Thread: recv() returns 0 the second time

  1. #1
    Registered User
    Join Date
    Jan 2006
    Location
    Latvia
    Posts
    102

    recv() returns 0 the second time

    Hello, I want to loop through a message board and read HTML of the topics using Winsock. On the first iteration of the loop it works flawlessly - I can receive the response with no problems, however, on the next iterations recv() returns 0 immediately without even waiting for the data to arrive. Here's my code:
    Code:
    	for(set<string>::iterator it = topicIDs.begin(); it != topicIDs.end(); it++)
    	{
    		int iResult = 0;
    		string sendbuf = 
    			"GET /phpBB3/viewtopic.php?f=7&t=" + *it + " HTTP/1.1\r\n"
    			"Host: <valid host>\r\n"
    			"\r\n"; 
                //a valid request is generated here
    
    		iResult = send(client, sendbuf.c_str(), sendbuf.length(), 0);
    		if(iResult == SOCKET_ERROR)
    		{
    			Error("send failed");
    		}
               //nothing wrong with this send(), it returns the number of bytes
    
    		char recvbuf[512];
    		memset(recvbuf, 0, 512);
    
    		do {
    			iResult = recv(client, recvbuf, 512, 0);
    			if ( iResult > 0 )
    			{
    				HTML += (recvbuf);
                                         //HTML is an std::string object
    			}
    			else if ( iResult == 0 )
    				Error("Connection closed, recv done\n");
                                                    //returns 0 immediately on the second iteration of the loop
    			else
    				Error("recv failed with error: ");
    
    		} while( iResult > 0 );
    
    Process(HTML);
     //random processing of the code
    
    	}
    errno is 0 after each call to recv(). What could be the fault? Thanks.

  2. #2
    Registered User
    Join Date
    Oct 2008
    Posts
    1,262
    I expect that is because the http server finished sending its response. By default, http will close the connection after the first request. If you don't want that to happen you can send a "Connection: Keep-Alive" header, even though there's still no guarantee the server won't close the connection.

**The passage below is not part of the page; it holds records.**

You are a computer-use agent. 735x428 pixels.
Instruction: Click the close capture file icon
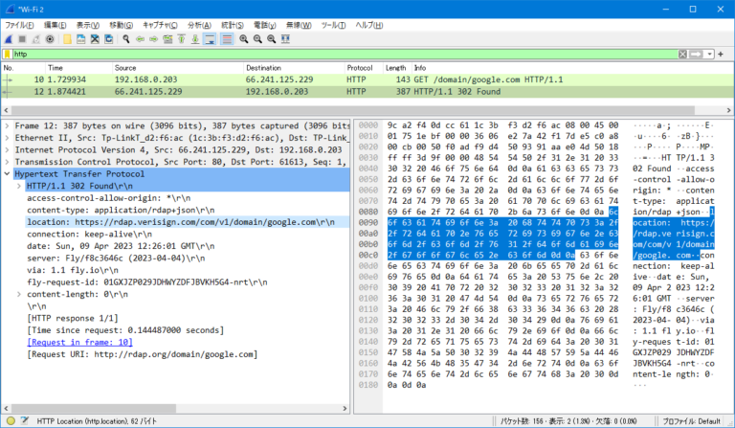95,39
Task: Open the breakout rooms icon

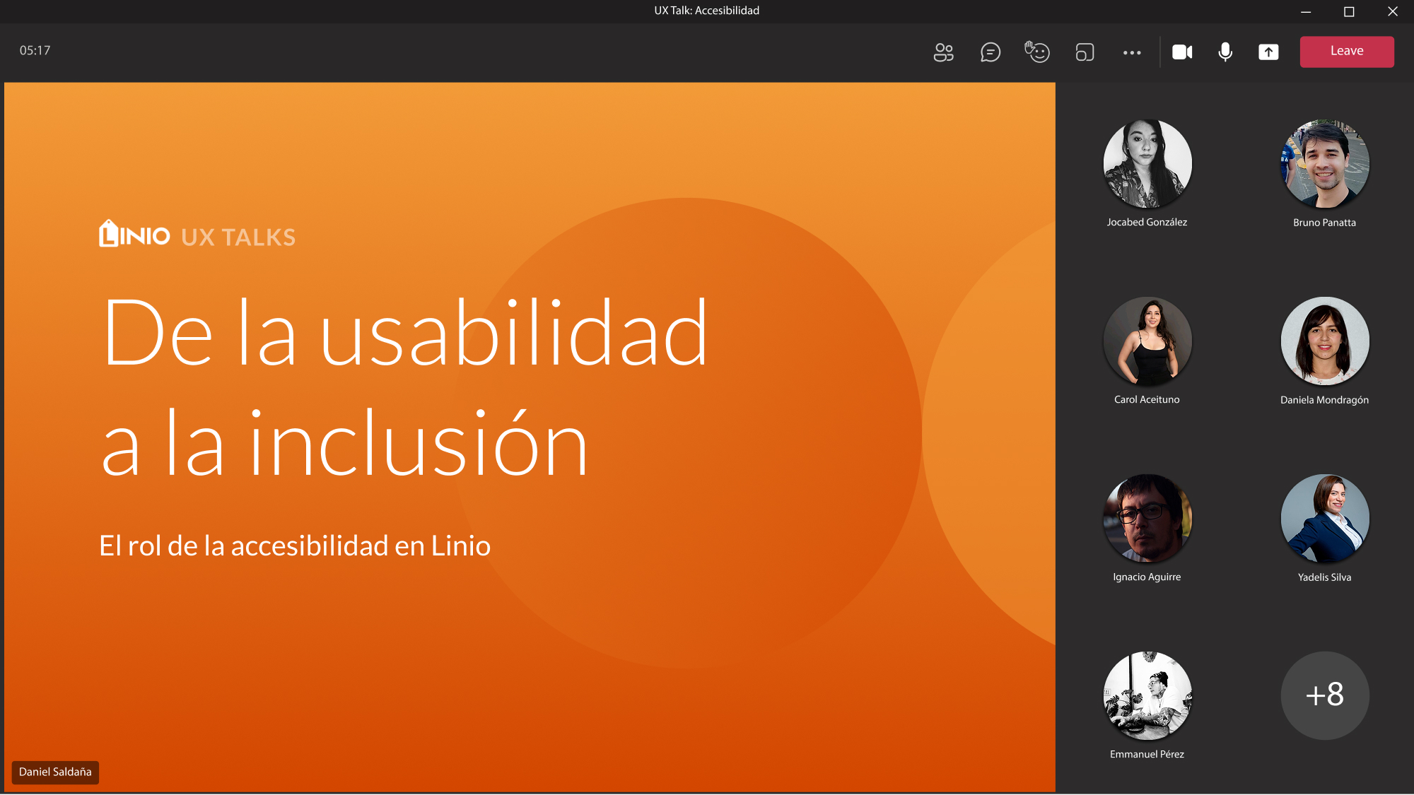Action: 1085,52
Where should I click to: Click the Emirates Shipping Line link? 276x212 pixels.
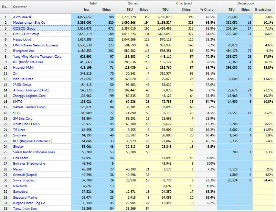point(29,164)
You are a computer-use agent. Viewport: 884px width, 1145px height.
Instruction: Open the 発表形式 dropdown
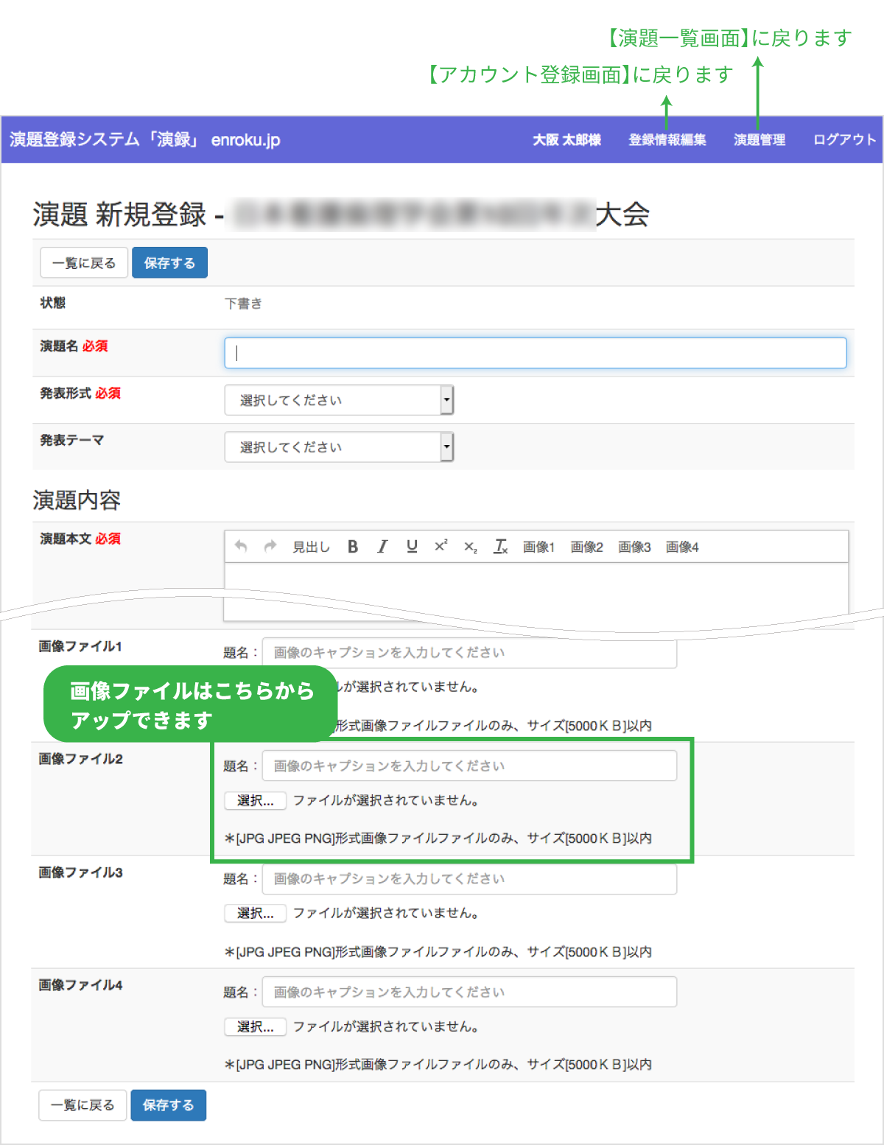pos(339,400)
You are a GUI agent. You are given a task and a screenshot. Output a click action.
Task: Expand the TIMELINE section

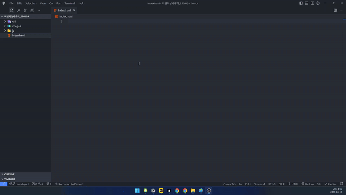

    So either reconnect for each request or add a "Connection: Keep-Alive" and reconnect only when the server closed the connection.

    Furthermore, your read routine is wrong. You assume you read all data when the server closes the connection or an error occurs. This isn't always true; you can be done reading the response before that happens. You'll have to read the data, parse it as you receive it, get the proper headers (Content-Length, mostly. But there's also chunked transfer encoding, and maybe even a few others). Then you'll have to parse the data.

    All in all, it's not a trivial task, and it depends on how standard compliant you want to be. Usually you should get away with only the content-length, even though I usually also implement the chunked transfer encoding if I need to do such a task.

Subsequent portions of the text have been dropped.